**Work instructions**
Reproduce each of the following records verbatim, line for line, without changing anything.
======== Material for this task
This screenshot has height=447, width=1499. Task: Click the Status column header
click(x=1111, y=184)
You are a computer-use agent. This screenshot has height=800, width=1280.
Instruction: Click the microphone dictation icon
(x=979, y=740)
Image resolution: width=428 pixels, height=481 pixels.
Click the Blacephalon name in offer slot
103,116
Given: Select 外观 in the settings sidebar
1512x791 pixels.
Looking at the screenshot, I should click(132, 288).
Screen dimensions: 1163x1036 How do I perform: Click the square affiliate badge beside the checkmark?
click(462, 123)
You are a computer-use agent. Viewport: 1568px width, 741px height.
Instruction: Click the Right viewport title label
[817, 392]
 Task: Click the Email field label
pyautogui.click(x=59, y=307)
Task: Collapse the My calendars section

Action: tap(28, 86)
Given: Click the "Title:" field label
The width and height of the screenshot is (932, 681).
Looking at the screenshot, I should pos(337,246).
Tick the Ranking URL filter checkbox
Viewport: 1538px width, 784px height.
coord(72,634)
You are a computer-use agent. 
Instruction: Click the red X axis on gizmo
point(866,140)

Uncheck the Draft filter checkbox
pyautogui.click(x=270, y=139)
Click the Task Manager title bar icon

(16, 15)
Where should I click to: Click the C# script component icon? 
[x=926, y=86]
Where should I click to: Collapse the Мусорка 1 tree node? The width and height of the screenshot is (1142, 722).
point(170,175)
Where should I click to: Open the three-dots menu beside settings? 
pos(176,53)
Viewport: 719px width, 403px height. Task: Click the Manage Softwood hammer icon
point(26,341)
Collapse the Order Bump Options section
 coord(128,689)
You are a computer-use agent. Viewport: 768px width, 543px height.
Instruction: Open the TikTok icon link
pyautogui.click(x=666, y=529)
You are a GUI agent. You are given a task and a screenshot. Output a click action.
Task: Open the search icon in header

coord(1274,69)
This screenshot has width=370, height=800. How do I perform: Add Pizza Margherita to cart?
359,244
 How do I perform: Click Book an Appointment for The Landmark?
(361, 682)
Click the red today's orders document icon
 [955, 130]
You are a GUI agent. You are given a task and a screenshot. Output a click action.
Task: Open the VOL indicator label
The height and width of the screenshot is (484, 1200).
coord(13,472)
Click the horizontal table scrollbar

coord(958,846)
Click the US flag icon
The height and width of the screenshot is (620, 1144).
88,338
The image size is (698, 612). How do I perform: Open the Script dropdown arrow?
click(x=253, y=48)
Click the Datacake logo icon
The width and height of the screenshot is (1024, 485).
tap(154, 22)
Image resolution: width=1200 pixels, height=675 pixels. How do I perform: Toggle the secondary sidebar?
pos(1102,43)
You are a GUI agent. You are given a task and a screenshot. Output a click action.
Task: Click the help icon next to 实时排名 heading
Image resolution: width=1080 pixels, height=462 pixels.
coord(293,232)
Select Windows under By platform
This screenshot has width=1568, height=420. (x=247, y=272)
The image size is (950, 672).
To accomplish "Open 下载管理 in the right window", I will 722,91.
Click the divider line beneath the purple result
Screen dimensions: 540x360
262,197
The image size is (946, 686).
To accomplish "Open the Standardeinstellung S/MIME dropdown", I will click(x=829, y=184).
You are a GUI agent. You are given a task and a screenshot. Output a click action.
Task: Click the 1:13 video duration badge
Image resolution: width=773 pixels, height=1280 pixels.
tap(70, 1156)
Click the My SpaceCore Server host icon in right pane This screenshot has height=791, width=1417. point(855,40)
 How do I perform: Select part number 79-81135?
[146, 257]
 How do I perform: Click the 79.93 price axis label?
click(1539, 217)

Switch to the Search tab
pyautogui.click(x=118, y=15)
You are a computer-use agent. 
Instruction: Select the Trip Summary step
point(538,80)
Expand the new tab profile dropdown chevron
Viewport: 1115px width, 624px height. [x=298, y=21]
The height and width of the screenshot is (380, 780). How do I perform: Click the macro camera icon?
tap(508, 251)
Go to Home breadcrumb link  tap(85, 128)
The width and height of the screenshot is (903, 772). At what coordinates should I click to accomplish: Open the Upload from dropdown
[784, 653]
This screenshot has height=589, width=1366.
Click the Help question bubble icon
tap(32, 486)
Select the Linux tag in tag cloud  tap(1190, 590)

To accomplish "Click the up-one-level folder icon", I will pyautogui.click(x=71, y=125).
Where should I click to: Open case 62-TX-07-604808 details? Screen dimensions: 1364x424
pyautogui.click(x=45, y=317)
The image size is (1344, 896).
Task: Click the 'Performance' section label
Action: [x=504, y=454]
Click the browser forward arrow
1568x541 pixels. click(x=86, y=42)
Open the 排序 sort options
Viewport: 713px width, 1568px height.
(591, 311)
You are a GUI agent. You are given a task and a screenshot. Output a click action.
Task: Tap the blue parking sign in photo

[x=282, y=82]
================
**Exercise answer**
This screenshot has height=447, width=1499. Task: Click the Status column header
click(x=1111, y=184)
You are a computer-use agent. This screenshot has height=800, width=1280.
Instruction: Click the microphone dictation icon
(x=979, y=740)
Image resolution: width=428 pixels, height=481 pixels.
Click the Blacephalon name in offer slot
103,116
Given: Select 外观 in the settings sidebar
1512x791 pixels.
Looking at the screenshot, I should click(132, 288).
Screen dimensions: 1163x1036 How do I perform: Click the square affiliate badge beside the checkmark?
click(462, 123)
You are a computer-use agent. Viewport: 1568px width, 741px height.
Instruction: Click the Right viewport title label
[817, 392]
 Task: Click the Email field label
pyautogui.click(x=59, y=307)
Task: Collapse the My calendars section

Action: tap(28, 86)
Given: Click the "Title:" field label
The width and height of the screenshot is (932, 681).
Looking at the screenshot, I should pos(337,246).
Tick the Ranking URL filter checkbox
Viewport: 1538px width, 784px height.
coord(72,634)
You are a computer-use agent. 
Instruction: Click the red X axis on gizmo
point(866,140)

Uncheck the Draft filter checkbox
pyautogui.click(x=270, y=139)
Click the Task Manager title bar icon

(16, 15)
Where should I click to: Click the C# script component icon? 
[x=926, y=86]
Where should I click to: Collapse the Мусорка 1 tree node? The width and height of the screenshot is (1142, 722).
point(170,175)
Where should I click to: Open the three-dots menu beside settings? 
pos(176,53)
Viewport: 719px width, 403px height. Task: Click the Manage Softwood hammer icon
point(26,341)
Collapse the Order Bump Options section
 coord(128,689)
You are a computer-use agent. Viewport: 768px width, 543px height.
Instruction: Open the TikTok icon link
pyautogui.click(x=666, y=529)
You are a GUI agent. You are given a task and a screenshot. Output a click action.
Task: Open the search icon in header

coord(1274,69)
This screenshot has width=370, height=800. How do I perform: Add Pizza Margherita to cart?
359,244
 How do I perform: Click Book an Appointment for The Landmark?
(361, 682)
Click the red today's orders document icon
 [955, 130]
You are a GUI agent. You are given a task and a screenshot. Output a click action.
Task: Open the VOL indicator label
The height and width of the screenshot is (484, 1200).
coord(13,472)
Click the horizontal table scrollbar

coord(958,846)
Click the US flag icon
The height and width of the screenshot is (620, 1144).
88,338
The image size is (698, 612). How do I perform: Open the Script dropdown arrow?
click(x=253, y=48)
Click the Datacake logo icon
The width and height of the screenshot is (1024, 485).
tap(154, 22)
Image resolution: width=1200 pixels, height=675 pixels. How do I perform: Toggle the secondary sidebar?
pos(1102,43)
You are a GUI agent. You are given a task and a screenshot. Output a click action.
Task: Click the help icon next to 实时排名 heading
Image resolution: width=1080 pixels, height=462 pixels.
coord(293,232)
Select Windows under By platform
This screenshot has width=1568, height=420. (x=247, y=272)
The image size is (950, 672).
To accomplish "Open 下载管理 in the right window", I will 722,91.
Click the divider line beneath the purple result
Screen dimensions: 540x360
262,197
The image size is (946, 686).
To accomplish "Open the Standardeinstellung S/MIME dropdown", I will click(x=829, y=184).
You are a GUI agent. You are given a task and a screenshot. Output a click action.
Task: Click the 1:13 video duration badge
Image resolution: width=773 pixels, height=1280 pixels.
tap(70, 1156)
Click the My SpaceCore Server host icon in right pane This screenshot has height=791, width=1417. point(855,40)
 How do I perform: Select part number 79-81135?
[146, 257]
 How do I perform: Click the 79.93 price axis label?
click(1539, 217)

Switch to the Search tab
pyautogui.click(x=118, y=15)
You are a computer-use agent. 
Instruction: Select the Trip Summary step
point(538,80)
Expand the new tab profile dropdown chevron
Viewport: 1115px width, 624px height. [x=298, y=21]
The height and width of the screenshot is (380, 780). How do I perform: Click the macro camera icon?
tap(508, 251)
Go to Home breadcrumb link  tap(85, 128)
The width and height of the screenshot is (903, 772). At what coordinates should I click to accomplish: Open the Upload from dropdown
[784, 653]
This screenshot has height=589, width=1366.
Click the Help question bubble icon
tap(32, 486)
Select the Linux tag in tag cloud  tap(1190, 590)

To accomplish "Click the up-one-level folder icon", I will pyautogui.click(x=71, y=125).
Where should I click to: Open case 62-TX-07-604808 details? Screen dimensions: 1364x424
pyautogui.click(x=45, y=317)
The image size is (1344, 896).
Task: Click the 'Performance' section label
Action: [x=504, y=454]
Click the browser forward arrow
1568x541 pixels. click(x=86, y=42)
Open the 排序 sort options
Viewport: 713px width, 1568px height.
(591, 311)
You are a GUI agent. You are given a task and a screenshot. Output a click action.
Task: Tap the blue parking sign in photo

[x=282, y=82]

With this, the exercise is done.